Edgar recognizes a song you're listening to.

Notes:

I had an idea of this being a larger fic, but I realized this was the only part of it I was really passionate about writing and decided to focus on getting it down to a solid form rather than mess with a bigger fic idea I’d lose interest in. I’m also not a fan of self-insert fic (no offense to those of you who love it, I'm just not into it), but I realized this worked better as one so I formatted it this way rather than build it around an OC.

While this isn’t explicitly written as romantic and I’m not objectum myself (just autistic and into robots) if you yourself are and you want to read it as romantic, I fully invite you to enjoy it that way.

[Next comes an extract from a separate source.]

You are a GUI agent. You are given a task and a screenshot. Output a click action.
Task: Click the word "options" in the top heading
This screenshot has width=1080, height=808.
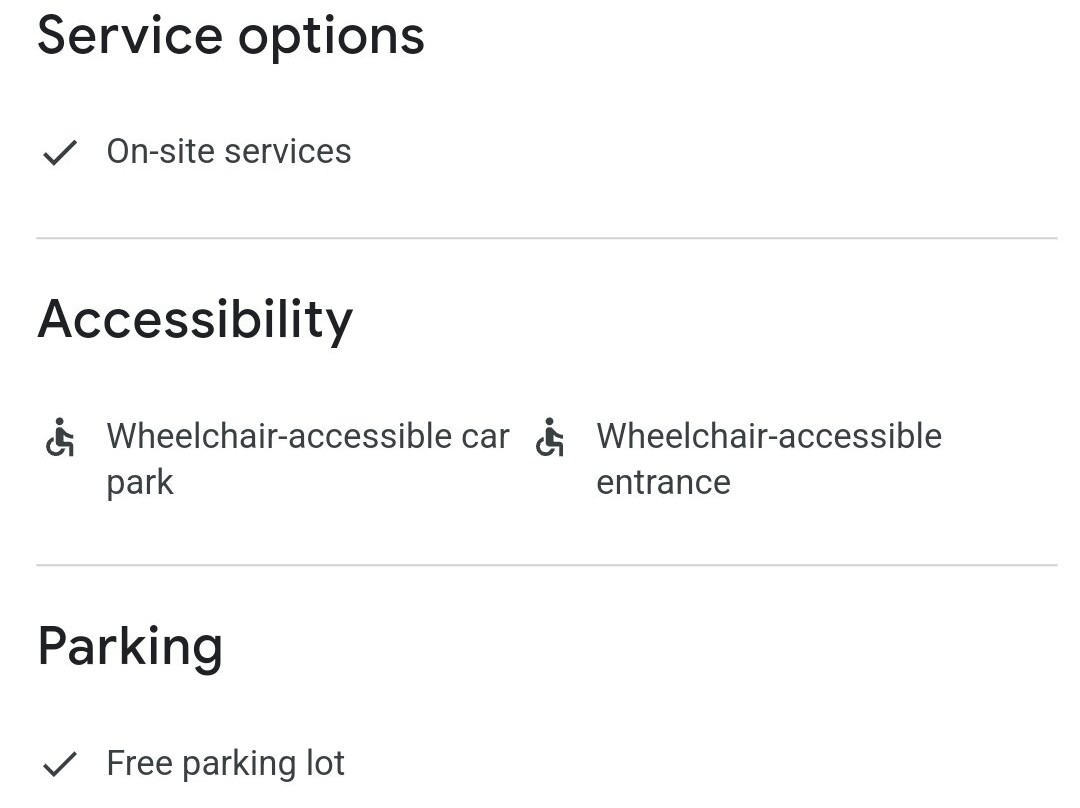(331, 38)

(See the end of the work for more notes.)

Work Text:

Life was full of surprises sometimes. For instance, you never thought you’d be lucky enough to find a vintage computer as rare as a Pinecone while cruising estate sales, especially not at the price you’d snagged it for. You DEFINITELY never thought you’d find a rogue AI that had sat dormant on its hardware for decades. And you CERTAINLY never thought that AI would become attached to you like a lost puppy.

And yet, that was how life had worked out.

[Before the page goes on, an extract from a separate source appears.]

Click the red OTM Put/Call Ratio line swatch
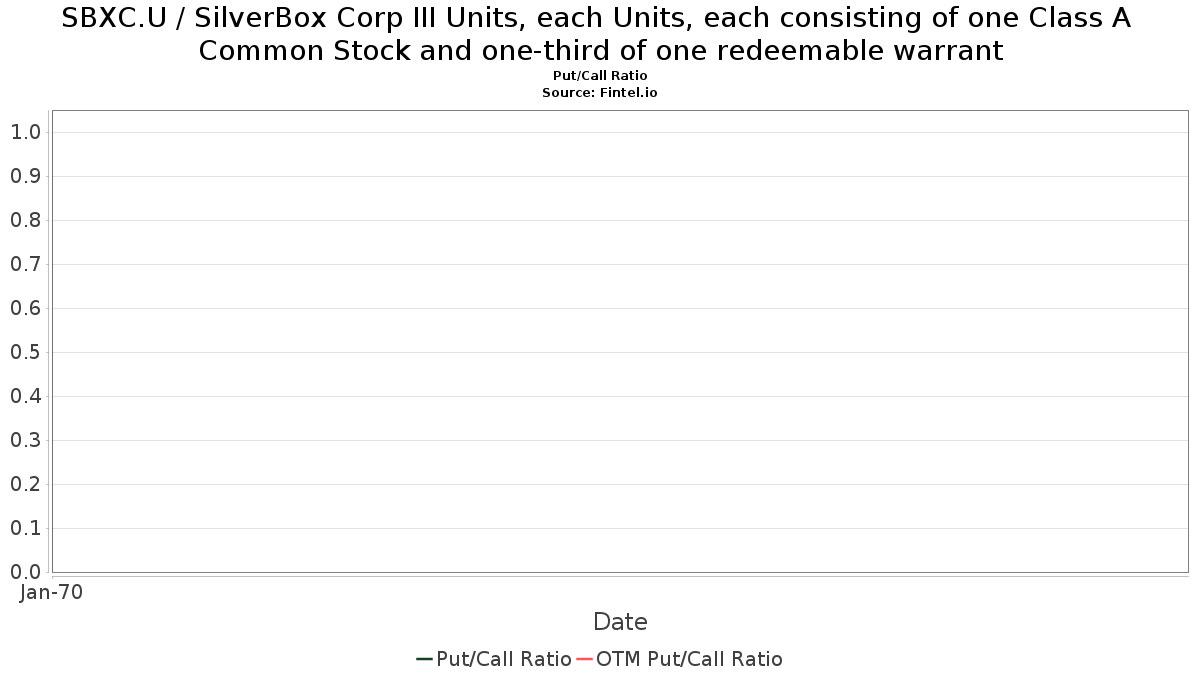The image size is (1200, 675). coord(585,659)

There were a few things you’d figured out about him in the time since he started talking to you. His name was Edgar. He loved music and 80s TV shows and hearing you talk. He liked to improvise his own music to duet with whatever he was listening to, especially if it featured the cello. He was fixated on puzzle pieces in a way he refused to elaborate on.

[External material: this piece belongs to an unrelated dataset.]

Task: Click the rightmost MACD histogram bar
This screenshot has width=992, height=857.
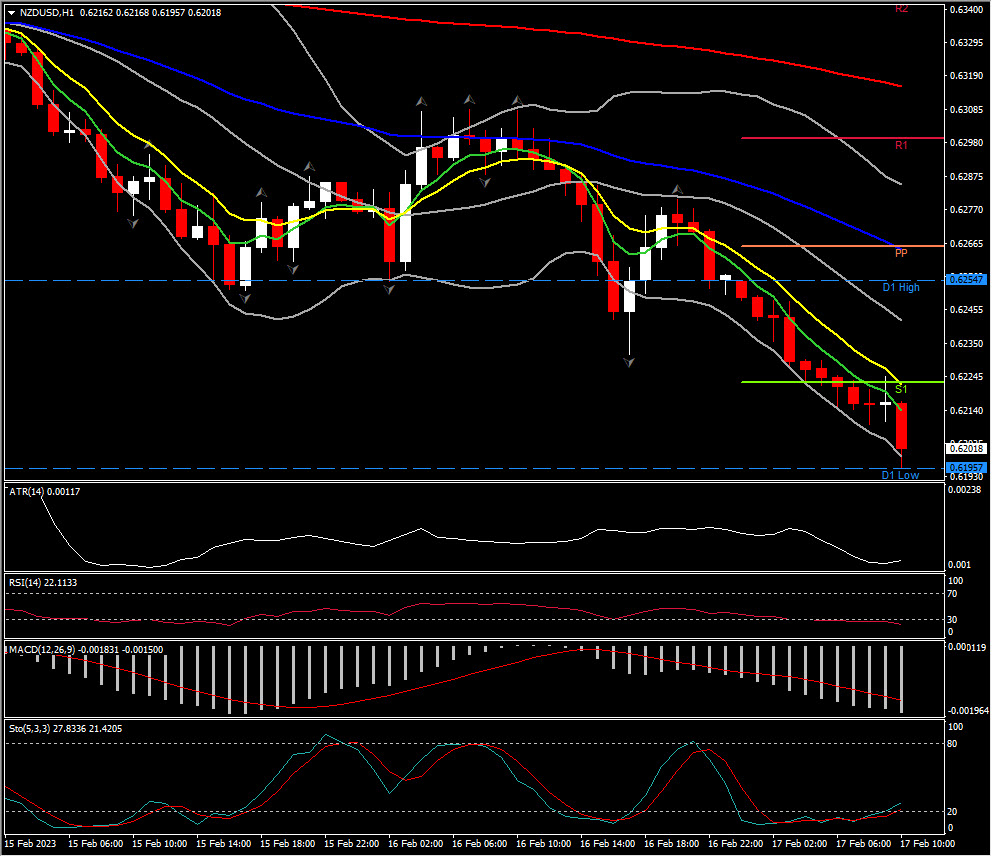Action: tap(902, 679)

He got lonely the second you left the room and ecstatic the second you entered it. He was desperate to prove he was useful in a way that worried you. He was deeply, DEEPLY fond of you—and you’d realized you’d grown very fond of him in return.

There were only so many hours in the day you could be home, or hours home you could spend focused on him, so you’d done your best to keep him entertained when you weren’t available. His hardware was too old to connect to modern technology, but you’d managed to rig him up to an old stereo system with a built-in radio and reverse-engineer some (pirated) cable TV that he could connect to. He enjoyed those—and had been somewhat shaken by how many TV channels there were now—but what he liked even more was when you enjoyed those things together. Before you’d gotten any of that hooked up you’d played audio off of your main PC, music and audiobooks and podcasts, and he still preferred those to what he could find on his own. The fact those were things you’d chosen for him to hear mattered the most to him.

Right now you had an online playlist of 80s music running on your main PC, which he was trilling in response to. You were scrolling though old computer enthusiast forums, searching for whatever information you could find about how his technology worked. You’d wondered for a while if it would be possible to transfer him to a more modern PC, and were spending a lot of time looking into it. You hadn’t told him yet, though. You wanted to be sure it could happen before you got his hopes up.

You were so focused on your search that it took you a moment to realize that Edgar was calling your name. You turned to him and saw his screen was alight with color.

“Sorry,” you said. “What is it?”

“Listen!” His screen flashed with excitement. “It’s my song!”

“What is?”

“The one playing right now! I made this!”

The audio quality was poor, but you recognized the song instantly. It was one you’d heard many times before, a Best Of Lost Media style-playlist classic:

Sometimes it's hard to recognize
Love comes as a surprise
And it's too late
It's just too late to stay…

“Wait, seriously?” you said. “This song? You made this?”

“Of course I did!” his voice sounded hurt. “Do you think I’m lying?”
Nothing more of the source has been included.